I parti cesarei sono in costante aumento in Italia. Nel 2007, infatti, secondo dati forniti oggi a Napoli da O.N.Da, hanno raggiunto la soglia del 39% delle nascite, il tasso piu’ alto registrato in Europa, a fronte del 15% raccomandato fin dal 1985 dall’Organizzazione mondiale della Sanita’ e del 20% chiesto dal ministero della Salute. Il cesareo dunque dovrebbe rappresentare l’eccezione e non la regola, anche perche’ e’ un intervento chirurgico con un rischio di morte per la donna 2,84 volte maggiore rispetto a un parto vaginale (dati dell’United Kingdom Confidential Enquiry).

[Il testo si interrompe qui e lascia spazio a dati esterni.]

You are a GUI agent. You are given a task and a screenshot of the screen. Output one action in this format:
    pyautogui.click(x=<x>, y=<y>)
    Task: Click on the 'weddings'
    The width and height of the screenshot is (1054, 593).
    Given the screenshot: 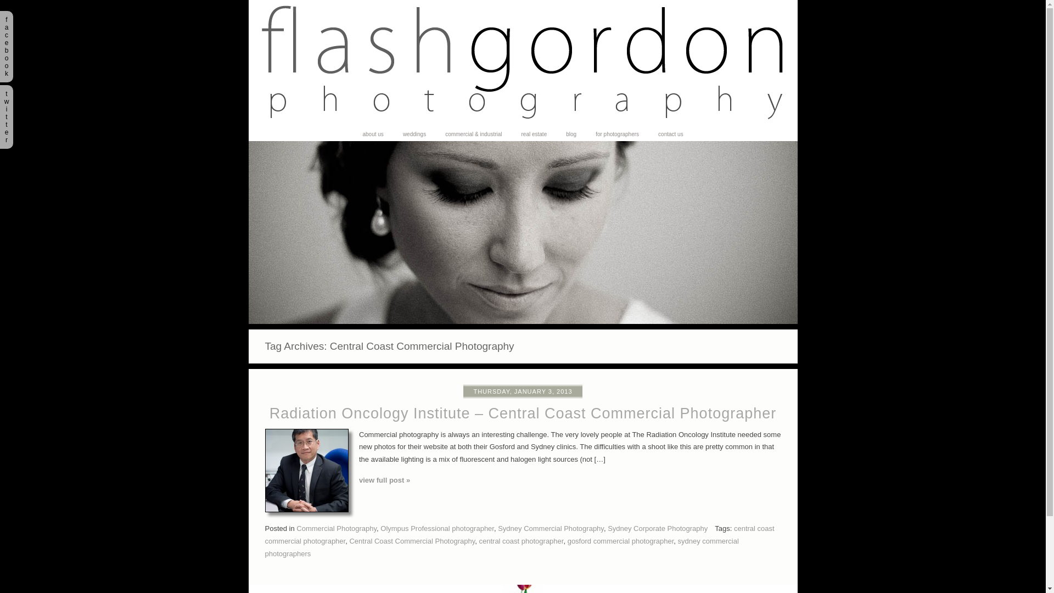 What is the action you would take?
    pyautogui.click(x=413, y=134)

L’Italia mostra dunque una situazione e’ anomala e con una grande variabilita’ territoriale. Le regioni del Sud, in particolare, sono quelle che vi fanno ricorso come routine: Campania (60,5%, 78% considerando le sole strutture private), Sicilia (52,4%), Molise (48,9%) e Puglia (47,7%). Al Nord la situazione migliora a partire da Friuli, Toscana e Lombardia, attestandosi tra il 24% e il 28%, con Bolzano virtuosa (20%).

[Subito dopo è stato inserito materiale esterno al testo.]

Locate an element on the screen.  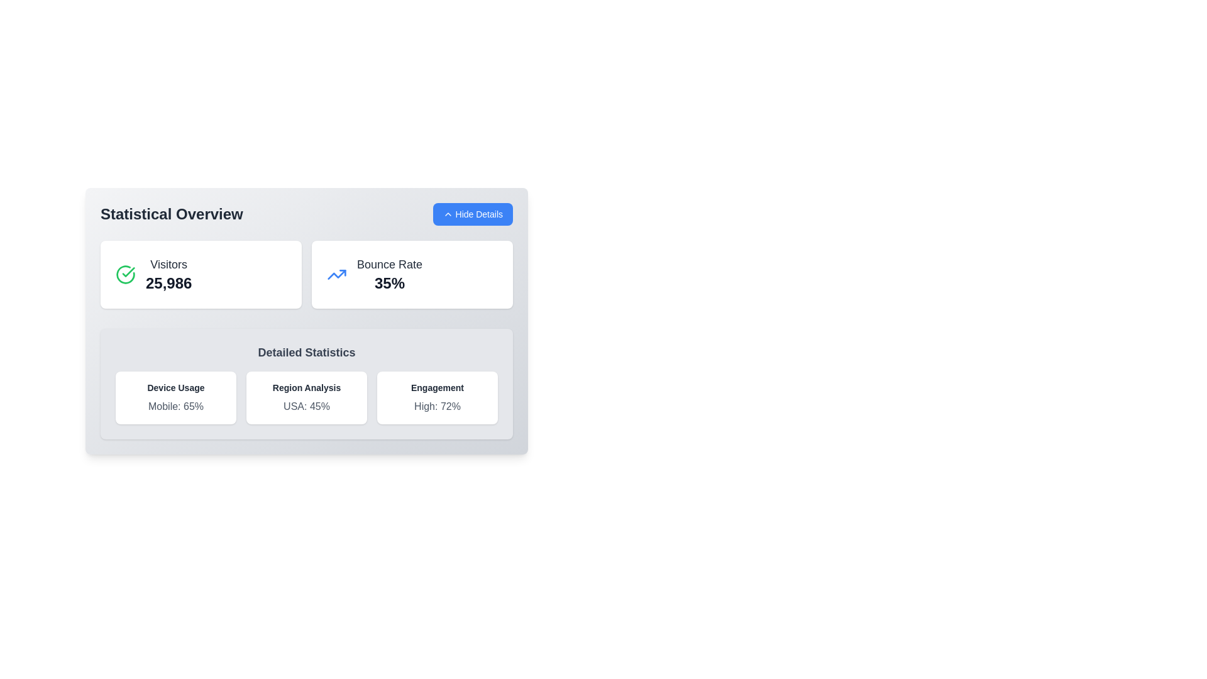
the icon located at the left side of the 'Hide Details' button in the top-right corner of the visible card is located at coordinates (448, 213). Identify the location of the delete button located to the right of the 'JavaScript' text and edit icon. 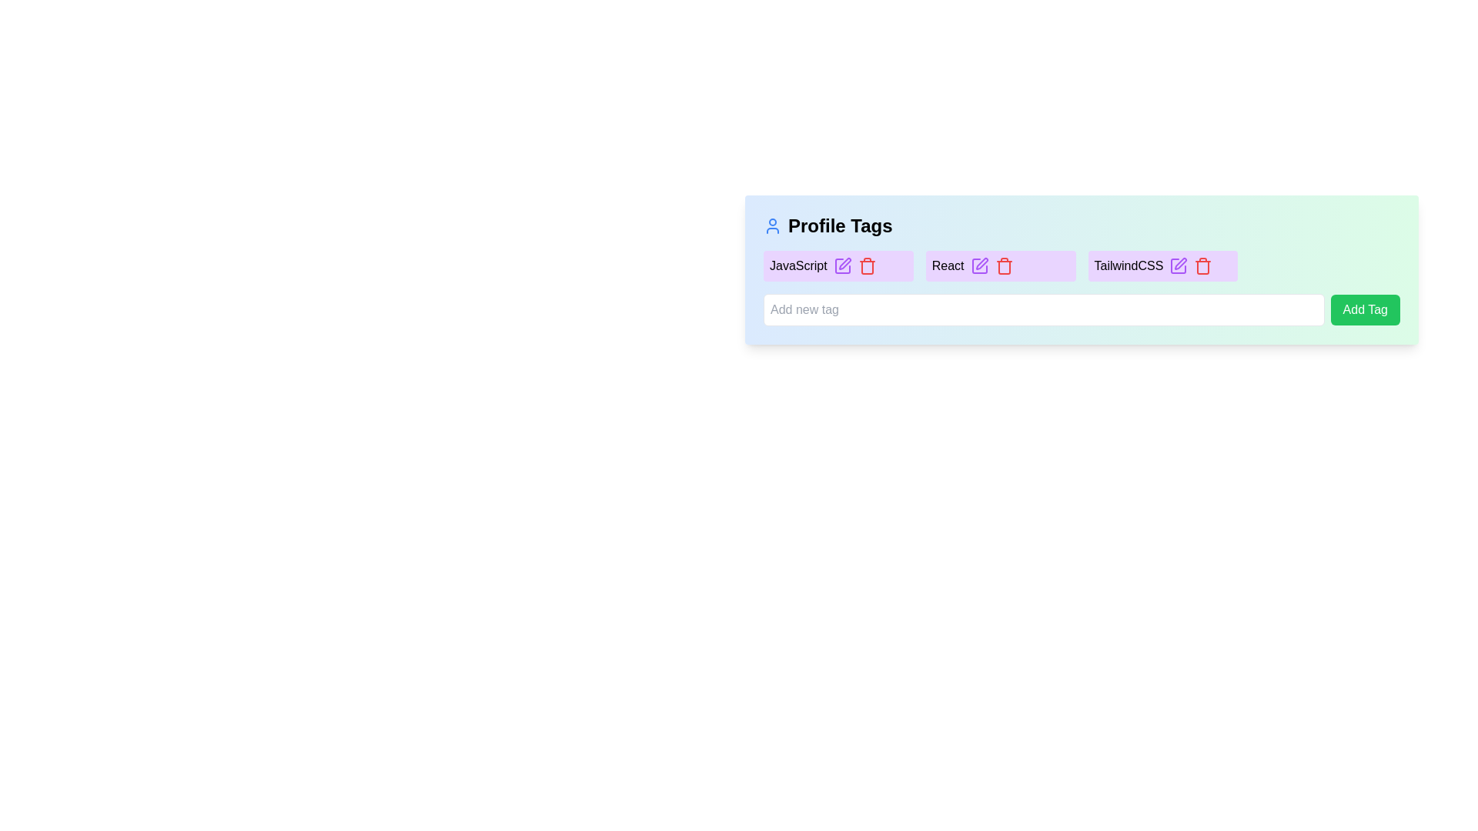
(867, 266).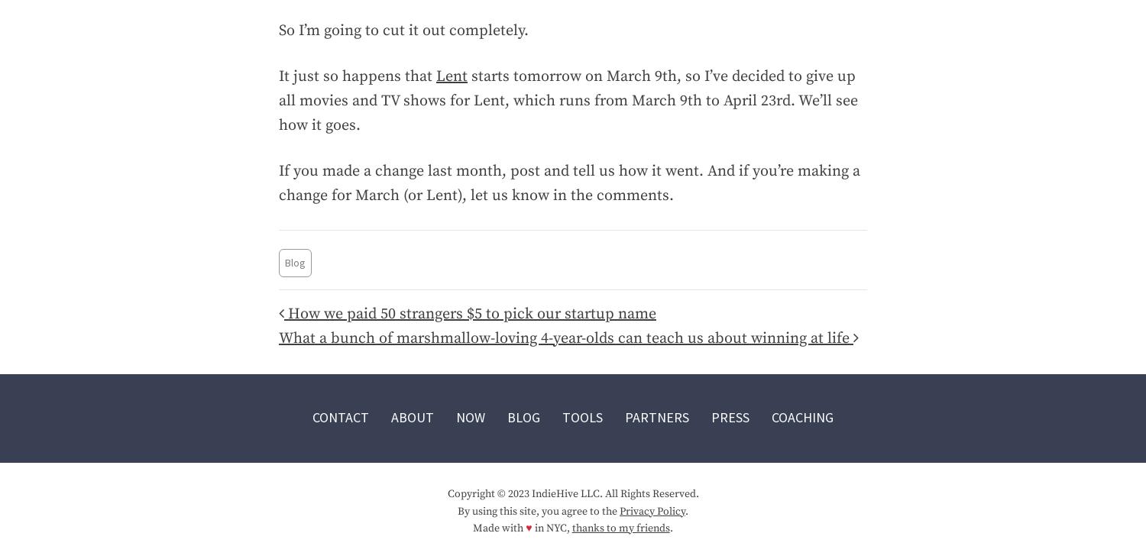 The height and width of the screenshot is (559, 1146). I want to click on 'About', so click(413, 417).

Queste cifre hanno stimolato un dibattito in occasione del primo “Incontro istituzionale sulla Salute riproduttiva” a Ginevra promosso da O.N.Da in collaborazione e con il sostegno dell’Oms e dalla Partnership per la Salute Materna, e il Senato nel giugno 2009 ha approvato una mozione specifica. L’impegno prosegue con un tavolo tecnico oggi a Napoli dove O.N.Da, grazie alla collaborazione dell’Associazione nazionale fra le imprese assicuratrici, ha riunito tutti gli attori coinvolti nel parto cesareo. Per l’occasione e’ stato presentato uno spot prodotto gratuitamente da Grey Milano. “E’ importante nella vita di una donna – spiega Simonetta Matone, capo di Gabinetto del ministero delle Pari Opportunita’, in rappresentanza del ministro Mara Carfagna – essere accompagnata con ‘naturalezza’ nel delicato momento in cui si diviene madre e si genera la vita. Le mamme vanno educate e sensibilizzate durante la gravidanza sul valore del parto naturale e sui rischi e le controindicazioni del cesareo. I dati ci dicono che troppo spesso non e’ cosi’”.